Non è della stessa idea Marta Campiotti, Presidente dell’Associazione Nazionale Ostetriche Parto a Domicilio e Casa Maternità, fondatrice della Casa Maternità “Montallegro” a Induno Olona (Varese): “Il parto in casa è sicuro come quello in ospedale, e questo è stato verificato attraverso una ricerca su 24mila donne. Uno studio dimostra che il parto in casa è una alternativa sicura per donne selezionate e che riduce gli interventi medici inutili su donne e bambini sani come episiotomia, accelerazione del parto, eccetera”.

 

Puglia, il sogno di una Casa della Maternità

Le mamme baresi che partoriscono in casa sono decisamente meno di quelle olandesi, ma non sono da meno quanto a determinazione.
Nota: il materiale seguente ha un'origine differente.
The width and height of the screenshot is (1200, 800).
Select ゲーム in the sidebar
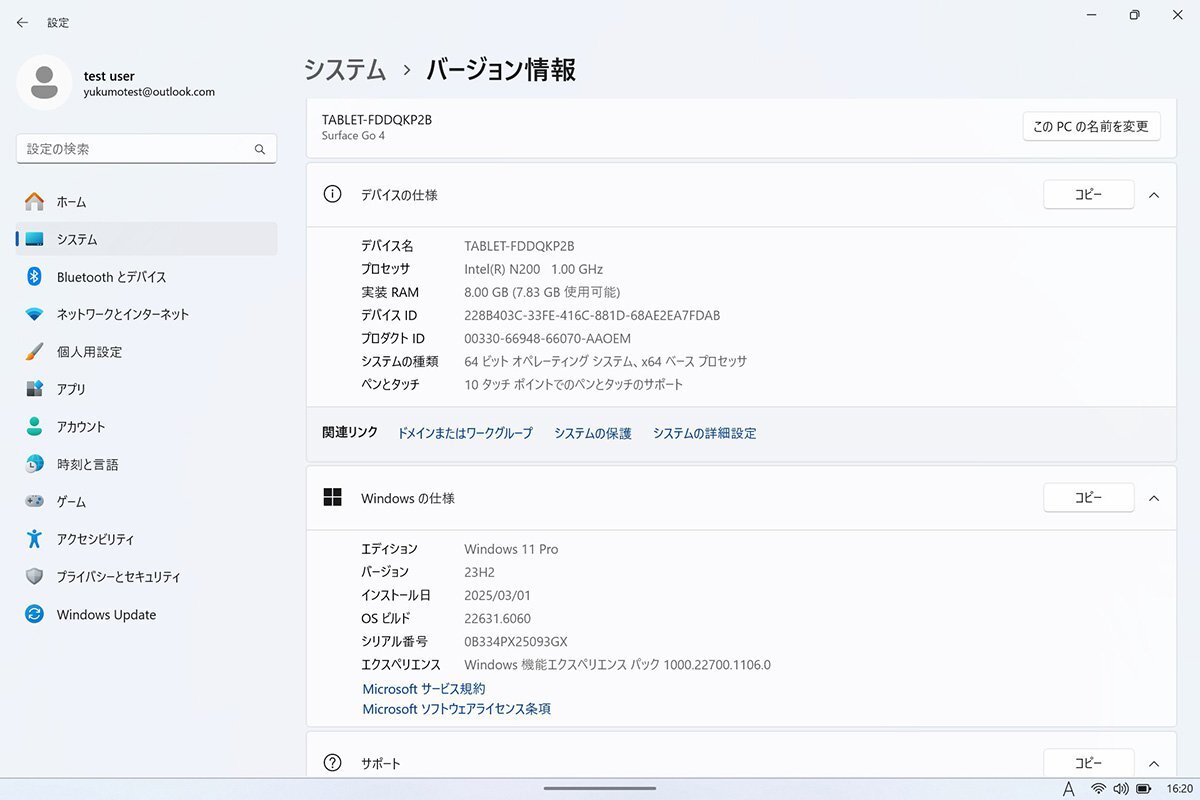coord(71,502)
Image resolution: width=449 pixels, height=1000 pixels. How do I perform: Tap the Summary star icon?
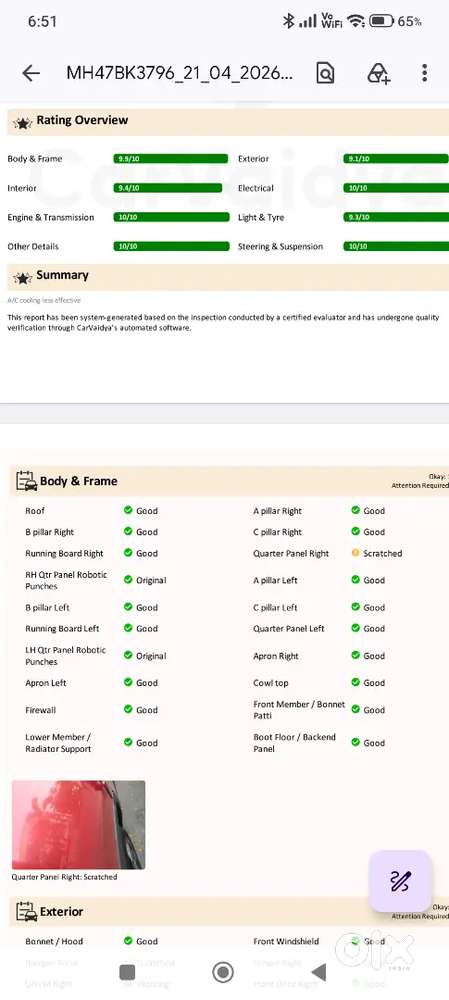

A Bari aumenta infatti il numero di chi sceglie di partorire fra le mura domestiche. Per rispondere a questo interesse Rosa Campobasso, ostetrica specializzata in parti in casa, con altre 5 colleghe ha fondato “Roel”, un gruppo attivo in tutta la Puglia che assiste le future mamme durante la gestazione e il parto. E’ una convinta sostenitrice del parto in casa perchè “è un’esperienza più a misura di mamma e di bambino, esula dai protocolli standardizzati della struttura ospedaliera e risponde sicuramente meglio al bisogno di un’assistenza personalizzata. Per quanto possa essere adeguata la struttura che accoglie una donna e il suo bambino per l’esperienza della nascita e per quanto preparato possa essere il personale ostetrico, in verità molto spesso non si riesce a garantire per esempio un’assistenza ‘one to one’ ovvero un’ostetrica che segue una donna nel suo travaglio e nel suo parto dall’inizio alla fine legandosi in un rapporto di fiducia e di ‘osservazione’ della fisiologia della nascita che è alla base della buona riuscita di un parto! O spesso ancora viene meno l’intimità, l’attesa dei giusti tempi, il bisogno della donna di avere accanto a sè il compagno, la possibilità di gestire il travaglio in libertà o di scegliere la posizione in cui partorire, insomma viene meno il ‘protagonismo’ della donna e del suo bambino in questa storia di parto!”.

Ma il rimborso del parto domiciliare sarà mai realtà in Puglia? “Ci sono due proposte di legge depositate il cui iter è ancora in corso – spiega Rosa - Attualmente non è possibile rimborsare le donne che scelgono di partorire nel proprio domicilio né esiste una regolamentazione per le case maternità”. Per il momento, Rosa Campobasso e le ostetriche di Roel sognano di fondare una Casa della Maternità anche in Puglia affinchè sempre più future mamme possano scegliere questa opzione.